Chinese Test (50 Minutes). Know 60 characters, traditional and simplified forms, their pinyin romanization, pronunciations, and English equivalents.
I’m not sure if it’s intimidating or uplifting to think that in the past two weeks, I have been put through a lot by the Middlebury Chinese department. The department bills itself as one of the best and hardest language programs not just at Middlebury but in the U.S. Teachers wax prophetic on how Middlebury Chinese students can work in China upon graduation and that they can go undetected as foreigners on the phone. The department creates the image of the program being an epic journey, a noble undertaking. The 101 class, of course, is the beginning to adventure and teachers do not shy away from hyping it up.

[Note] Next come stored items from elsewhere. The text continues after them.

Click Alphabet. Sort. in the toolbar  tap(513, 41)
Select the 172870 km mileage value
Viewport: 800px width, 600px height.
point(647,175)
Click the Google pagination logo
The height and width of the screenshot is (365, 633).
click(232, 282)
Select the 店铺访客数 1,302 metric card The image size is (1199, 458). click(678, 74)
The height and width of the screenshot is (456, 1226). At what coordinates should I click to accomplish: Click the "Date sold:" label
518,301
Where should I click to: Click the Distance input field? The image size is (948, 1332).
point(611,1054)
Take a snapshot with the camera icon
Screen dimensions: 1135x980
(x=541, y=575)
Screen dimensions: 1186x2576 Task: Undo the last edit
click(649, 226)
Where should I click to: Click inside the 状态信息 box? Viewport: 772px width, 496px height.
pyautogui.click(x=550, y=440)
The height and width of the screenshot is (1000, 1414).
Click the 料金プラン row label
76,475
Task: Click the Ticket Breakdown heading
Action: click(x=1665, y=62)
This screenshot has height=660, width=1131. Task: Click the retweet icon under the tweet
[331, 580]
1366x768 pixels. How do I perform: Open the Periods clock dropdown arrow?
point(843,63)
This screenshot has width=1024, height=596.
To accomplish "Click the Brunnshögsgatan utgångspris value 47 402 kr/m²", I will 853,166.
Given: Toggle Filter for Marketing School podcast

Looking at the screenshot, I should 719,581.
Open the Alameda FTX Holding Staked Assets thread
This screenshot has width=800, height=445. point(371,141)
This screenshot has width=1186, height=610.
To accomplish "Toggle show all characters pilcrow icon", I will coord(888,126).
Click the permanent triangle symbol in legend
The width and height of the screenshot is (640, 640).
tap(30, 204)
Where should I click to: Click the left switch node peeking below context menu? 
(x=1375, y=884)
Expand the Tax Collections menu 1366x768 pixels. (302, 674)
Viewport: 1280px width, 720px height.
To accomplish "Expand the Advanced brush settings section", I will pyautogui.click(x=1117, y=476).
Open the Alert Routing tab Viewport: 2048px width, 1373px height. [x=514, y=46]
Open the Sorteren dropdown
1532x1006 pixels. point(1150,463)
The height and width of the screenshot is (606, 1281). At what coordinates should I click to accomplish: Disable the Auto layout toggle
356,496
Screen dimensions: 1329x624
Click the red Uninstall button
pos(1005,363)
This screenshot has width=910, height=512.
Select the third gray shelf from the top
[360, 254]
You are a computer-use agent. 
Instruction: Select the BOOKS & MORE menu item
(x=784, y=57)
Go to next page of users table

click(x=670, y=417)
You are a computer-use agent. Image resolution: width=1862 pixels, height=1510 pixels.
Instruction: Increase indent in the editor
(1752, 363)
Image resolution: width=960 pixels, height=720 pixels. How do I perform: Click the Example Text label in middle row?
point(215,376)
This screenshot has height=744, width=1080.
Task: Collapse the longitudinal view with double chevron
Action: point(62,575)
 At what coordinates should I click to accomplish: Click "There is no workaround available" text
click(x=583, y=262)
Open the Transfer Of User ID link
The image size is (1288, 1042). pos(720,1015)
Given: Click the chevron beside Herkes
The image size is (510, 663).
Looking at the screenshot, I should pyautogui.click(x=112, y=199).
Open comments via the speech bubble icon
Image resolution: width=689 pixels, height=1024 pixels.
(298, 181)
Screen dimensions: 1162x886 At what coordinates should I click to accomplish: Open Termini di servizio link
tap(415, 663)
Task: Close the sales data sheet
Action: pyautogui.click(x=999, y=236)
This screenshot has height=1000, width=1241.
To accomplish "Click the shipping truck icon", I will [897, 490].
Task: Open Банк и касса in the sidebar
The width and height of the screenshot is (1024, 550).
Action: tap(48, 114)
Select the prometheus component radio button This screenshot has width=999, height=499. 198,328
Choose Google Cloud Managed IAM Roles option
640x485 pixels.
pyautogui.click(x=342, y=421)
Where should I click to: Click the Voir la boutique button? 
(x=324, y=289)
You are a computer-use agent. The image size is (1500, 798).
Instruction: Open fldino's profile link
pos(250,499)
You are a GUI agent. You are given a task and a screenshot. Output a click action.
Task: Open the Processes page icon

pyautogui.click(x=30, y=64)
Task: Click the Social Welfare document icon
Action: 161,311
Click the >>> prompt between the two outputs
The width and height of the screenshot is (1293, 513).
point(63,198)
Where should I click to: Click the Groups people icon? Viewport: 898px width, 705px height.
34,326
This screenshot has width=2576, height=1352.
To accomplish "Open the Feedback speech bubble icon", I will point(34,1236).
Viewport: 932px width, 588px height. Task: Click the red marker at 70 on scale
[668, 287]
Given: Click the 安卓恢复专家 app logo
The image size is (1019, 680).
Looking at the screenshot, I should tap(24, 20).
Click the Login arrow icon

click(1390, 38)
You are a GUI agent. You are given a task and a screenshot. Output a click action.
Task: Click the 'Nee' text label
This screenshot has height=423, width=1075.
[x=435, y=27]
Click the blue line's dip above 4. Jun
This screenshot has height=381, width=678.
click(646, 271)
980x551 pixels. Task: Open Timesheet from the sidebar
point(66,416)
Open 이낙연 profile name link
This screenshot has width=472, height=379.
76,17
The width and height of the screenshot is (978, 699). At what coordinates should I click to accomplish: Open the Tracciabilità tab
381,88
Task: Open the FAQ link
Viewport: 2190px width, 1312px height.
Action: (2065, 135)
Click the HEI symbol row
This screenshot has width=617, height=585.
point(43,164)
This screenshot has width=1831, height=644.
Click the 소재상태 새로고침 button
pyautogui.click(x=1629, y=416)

That’s not a bad thing because mentally it gets students thinking long term which is necessary when beginning Chinese. Why? Because progress in the Chinese language can be very slow. Learning to memorize characters, pronouncing odd sounds, and matching sounds with romanizations can all be difficult. Long-term thinking can help in that a student realizes that, with time and practice, the langauge will come.
Truth is, I buy into the hype and preachings of the department. The teachers unite so consistently (a sign of a strong department) that it is hard not to buy in. Really, the department is selling an experience, the Chinese experience. Because the classes are semi-immersion with a lot of cultural ties too (albeit not quite at the level of the Summer Language School). So, it seems I’m in it for the long haul: week after week (for the next several years) of character worksheets, listening exercises, and tests. I’m doing it for the epic and the noble.